- JOB: Please list each line of the material below that contains the string "legend". Case counts.

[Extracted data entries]
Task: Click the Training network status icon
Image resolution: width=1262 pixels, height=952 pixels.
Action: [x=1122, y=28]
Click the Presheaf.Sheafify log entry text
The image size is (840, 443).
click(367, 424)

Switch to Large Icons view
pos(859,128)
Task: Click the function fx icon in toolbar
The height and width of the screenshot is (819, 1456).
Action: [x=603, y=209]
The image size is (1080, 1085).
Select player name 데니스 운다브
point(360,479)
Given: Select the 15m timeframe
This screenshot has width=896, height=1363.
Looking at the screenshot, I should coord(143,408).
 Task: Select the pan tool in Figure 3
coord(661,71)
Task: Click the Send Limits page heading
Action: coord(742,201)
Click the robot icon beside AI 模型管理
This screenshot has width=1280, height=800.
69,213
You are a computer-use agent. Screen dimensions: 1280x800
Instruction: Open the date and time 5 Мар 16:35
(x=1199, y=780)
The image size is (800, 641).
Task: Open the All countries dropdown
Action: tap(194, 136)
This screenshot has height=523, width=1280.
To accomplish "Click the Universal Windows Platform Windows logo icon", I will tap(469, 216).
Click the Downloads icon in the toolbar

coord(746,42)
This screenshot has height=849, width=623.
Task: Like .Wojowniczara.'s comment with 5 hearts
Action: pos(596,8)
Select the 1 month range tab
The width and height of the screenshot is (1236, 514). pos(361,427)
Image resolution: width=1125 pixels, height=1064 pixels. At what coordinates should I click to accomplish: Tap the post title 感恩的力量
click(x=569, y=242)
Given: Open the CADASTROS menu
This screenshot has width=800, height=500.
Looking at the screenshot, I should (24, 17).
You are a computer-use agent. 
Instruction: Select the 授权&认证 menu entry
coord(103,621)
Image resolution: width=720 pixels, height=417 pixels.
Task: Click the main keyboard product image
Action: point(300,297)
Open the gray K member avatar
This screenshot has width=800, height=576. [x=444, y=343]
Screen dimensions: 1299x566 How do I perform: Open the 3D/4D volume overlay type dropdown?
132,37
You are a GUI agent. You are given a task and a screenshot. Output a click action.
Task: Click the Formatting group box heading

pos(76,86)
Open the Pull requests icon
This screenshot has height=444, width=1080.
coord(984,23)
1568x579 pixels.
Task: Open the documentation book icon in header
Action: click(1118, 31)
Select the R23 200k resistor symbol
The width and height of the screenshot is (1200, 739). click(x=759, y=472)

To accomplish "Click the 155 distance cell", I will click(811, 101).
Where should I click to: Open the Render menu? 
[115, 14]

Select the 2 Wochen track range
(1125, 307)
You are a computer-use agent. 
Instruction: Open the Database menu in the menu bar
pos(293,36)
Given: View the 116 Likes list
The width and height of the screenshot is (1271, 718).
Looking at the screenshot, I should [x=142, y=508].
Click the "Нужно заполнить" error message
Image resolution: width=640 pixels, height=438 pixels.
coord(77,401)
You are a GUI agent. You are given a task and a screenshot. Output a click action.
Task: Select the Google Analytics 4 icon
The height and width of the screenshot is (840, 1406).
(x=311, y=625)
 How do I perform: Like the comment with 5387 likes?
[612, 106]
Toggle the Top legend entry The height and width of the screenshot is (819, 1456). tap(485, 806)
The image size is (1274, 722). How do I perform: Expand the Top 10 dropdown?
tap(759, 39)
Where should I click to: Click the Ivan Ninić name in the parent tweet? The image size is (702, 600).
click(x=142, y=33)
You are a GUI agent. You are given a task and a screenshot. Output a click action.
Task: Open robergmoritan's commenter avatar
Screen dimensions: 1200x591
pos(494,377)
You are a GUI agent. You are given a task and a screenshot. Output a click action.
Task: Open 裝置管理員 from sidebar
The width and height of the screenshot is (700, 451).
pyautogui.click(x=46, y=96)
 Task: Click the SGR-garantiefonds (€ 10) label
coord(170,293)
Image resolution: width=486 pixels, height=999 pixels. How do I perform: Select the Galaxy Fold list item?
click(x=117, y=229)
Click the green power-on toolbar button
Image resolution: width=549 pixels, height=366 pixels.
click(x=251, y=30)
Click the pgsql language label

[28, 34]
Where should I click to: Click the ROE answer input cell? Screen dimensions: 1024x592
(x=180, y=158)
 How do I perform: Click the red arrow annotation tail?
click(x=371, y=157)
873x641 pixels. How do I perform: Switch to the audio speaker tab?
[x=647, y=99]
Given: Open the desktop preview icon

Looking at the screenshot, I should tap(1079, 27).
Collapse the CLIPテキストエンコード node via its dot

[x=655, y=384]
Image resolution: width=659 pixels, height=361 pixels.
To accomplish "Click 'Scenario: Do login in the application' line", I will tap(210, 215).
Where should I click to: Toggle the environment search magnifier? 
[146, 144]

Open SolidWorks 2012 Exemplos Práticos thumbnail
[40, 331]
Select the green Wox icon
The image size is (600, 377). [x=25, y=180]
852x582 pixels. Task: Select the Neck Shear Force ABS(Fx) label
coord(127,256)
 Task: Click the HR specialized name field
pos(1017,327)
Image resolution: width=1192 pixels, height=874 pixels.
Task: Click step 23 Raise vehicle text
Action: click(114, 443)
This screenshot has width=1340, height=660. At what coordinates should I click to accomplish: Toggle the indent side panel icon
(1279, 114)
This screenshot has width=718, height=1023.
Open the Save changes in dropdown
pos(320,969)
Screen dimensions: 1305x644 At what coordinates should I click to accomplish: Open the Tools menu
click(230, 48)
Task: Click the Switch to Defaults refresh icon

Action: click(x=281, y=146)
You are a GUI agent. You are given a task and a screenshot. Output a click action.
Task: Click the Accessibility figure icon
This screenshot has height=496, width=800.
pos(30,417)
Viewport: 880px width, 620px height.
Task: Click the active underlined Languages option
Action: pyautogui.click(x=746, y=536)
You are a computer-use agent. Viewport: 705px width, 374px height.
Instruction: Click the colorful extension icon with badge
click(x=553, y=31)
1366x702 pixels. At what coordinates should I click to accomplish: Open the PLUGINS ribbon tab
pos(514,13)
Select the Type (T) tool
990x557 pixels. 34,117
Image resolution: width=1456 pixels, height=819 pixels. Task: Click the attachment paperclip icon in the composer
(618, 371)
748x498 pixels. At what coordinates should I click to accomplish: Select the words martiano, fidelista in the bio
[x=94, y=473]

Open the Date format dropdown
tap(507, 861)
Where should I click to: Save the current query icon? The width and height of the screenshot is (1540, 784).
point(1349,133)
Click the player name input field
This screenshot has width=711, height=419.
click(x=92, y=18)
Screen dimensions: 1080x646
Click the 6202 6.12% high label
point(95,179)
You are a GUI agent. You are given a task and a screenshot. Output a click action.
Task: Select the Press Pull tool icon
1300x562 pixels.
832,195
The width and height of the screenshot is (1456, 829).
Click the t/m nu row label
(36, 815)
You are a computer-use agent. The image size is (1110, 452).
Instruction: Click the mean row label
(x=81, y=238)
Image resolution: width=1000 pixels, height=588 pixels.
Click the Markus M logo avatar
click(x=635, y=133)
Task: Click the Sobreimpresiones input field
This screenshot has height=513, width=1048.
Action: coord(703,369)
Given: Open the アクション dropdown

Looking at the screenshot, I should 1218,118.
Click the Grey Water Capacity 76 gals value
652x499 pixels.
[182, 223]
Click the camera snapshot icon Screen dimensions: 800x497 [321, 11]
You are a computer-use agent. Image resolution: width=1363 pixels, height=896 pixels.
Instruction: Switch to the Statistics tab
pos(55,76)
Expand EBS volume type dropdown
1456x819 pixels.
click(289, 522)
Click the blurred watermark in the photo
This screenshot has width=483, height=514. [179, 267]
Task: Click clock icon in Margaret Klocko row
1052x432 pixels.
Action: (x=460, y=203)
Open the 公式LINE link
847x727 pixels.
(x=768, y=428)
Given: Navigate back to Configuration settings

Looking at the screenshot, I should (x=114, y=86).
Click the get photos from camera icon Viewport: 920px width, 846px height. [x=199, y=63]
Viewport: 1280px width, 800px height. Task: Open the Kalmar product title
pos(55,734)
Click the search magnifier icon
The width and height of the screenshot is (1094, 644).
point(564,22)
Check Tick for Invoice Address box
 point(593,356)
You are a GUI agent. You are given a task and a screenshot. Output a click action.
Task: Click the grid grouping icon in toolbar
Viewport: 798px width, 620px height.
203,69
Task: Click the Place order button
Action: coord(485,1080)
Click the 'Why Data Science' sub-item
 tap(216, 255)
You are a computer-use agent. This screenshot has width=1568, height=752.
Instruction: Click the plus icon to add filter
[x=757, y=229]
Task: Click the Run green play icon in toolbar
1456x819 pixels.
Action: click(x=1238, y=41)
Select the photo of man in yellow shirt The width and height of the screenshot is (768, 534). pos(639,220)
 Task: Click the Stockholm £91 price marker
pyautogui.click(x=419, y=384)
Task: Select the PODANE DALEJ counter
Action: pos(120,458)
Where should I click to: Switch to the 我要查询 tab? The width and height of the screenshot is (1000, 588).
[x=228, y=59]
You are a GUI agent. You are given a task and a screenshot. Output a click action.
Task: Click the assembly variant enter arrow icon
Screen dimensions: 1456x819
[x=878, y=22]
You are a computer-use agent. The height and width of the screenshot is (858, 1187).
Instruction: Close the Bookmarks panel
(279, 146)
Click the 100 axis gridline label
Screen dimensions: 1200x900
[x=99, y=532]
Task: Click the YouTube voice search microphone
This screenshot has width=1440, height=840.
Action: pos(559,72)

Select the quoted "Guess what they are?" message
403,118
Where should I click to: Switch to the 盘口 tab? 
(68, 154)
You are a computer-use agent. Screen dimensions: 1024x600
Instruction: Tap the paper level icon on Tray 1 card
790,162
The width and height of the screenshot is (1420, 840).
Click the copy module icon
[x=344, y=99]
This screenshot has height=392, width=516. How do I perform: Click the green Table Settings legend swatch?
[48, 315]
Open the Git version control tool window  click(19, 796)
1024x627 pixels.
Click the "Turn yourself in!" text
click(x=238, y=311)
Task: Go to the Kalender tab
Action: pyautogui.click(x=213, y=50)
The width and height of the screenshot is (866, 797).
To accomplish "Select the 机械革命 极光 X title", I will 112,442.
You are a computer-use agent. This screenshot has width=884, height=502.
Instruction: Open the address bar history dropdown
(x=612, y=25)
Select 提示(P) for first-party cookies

- REPLY TO THE TASK:
Toggle the Top legend entry The height and width of the screenshot is (819, 1456). tap(485, 806)
This screenshot has height=392, width=516. How do I perform: Click the green Table Settings legend swatch?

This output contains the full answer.